YOUR INSTRUCTIONS: Everything from the line with "Toggle the combine harvester filter icon" to the last line of the material below is what to reproduce, exactly and with no other lines.

Start of DATA SUPPLIED

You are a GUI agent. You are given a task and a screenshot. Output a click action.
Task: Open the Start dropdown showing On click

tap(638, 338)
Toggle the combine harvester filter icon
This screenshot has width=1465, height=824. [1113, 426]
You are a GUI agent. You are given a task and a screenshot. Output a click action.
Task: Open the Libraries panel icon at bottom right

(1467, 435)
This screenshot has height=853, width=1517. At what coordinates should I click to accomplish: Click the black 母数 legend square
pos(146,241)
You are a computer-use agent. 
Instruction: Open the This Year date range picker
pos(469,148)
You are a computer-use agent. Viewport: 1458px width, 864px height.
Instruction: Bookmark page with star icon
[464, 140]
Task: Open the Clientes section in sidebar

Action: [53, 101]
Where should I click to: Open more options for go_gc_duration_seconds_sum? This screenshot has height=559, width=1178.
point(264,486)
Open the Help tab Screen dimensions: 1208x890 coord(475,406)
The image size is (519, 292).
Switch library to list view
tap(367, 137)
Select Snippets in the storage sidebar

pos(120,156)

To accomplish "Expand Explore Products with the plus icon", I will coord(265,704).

End of DATA SUPPLIED

ANSWER TO THIS PROBLEM:
Toggle the combine harvester filter icon
This screenshot has width=1465, height=824. [1113, 426]
You are a GUI agent. You are given a task and a screenshot. Output a click action.
Task: Open the Libraries panel icon at bottom right

(1467, 435)
This screenshot has height=853, width=1517. At what coordinates should I click to accomplish: Click the black 母数 legend square
pos(146,241)
You are a computer-use agent. 
Instruction: Open the This Year date range picker
pos(469,148)
You are a computer-use agent. Viewport: 1458px width, 864px height.
Instruction: Bookmark page with star icon
[464, 140]
Task: Open the Clientes section in sidebar

Action: [53, 101]
Where should I click to: Open more options for go_gc_duration_seconds_sum? This screenshot has height=559, width=1178.
point(264,486)
Open the Help tab Screen dimensions: 1208x890 coord(475,406)
The image size is (519, 292).
Switch library to list view
tap(367, 137)
Select Snippets in the storage sidebar

pos(120,156)

To accomplish "Expand Explore Products with the plus icon", I will coord(265,704).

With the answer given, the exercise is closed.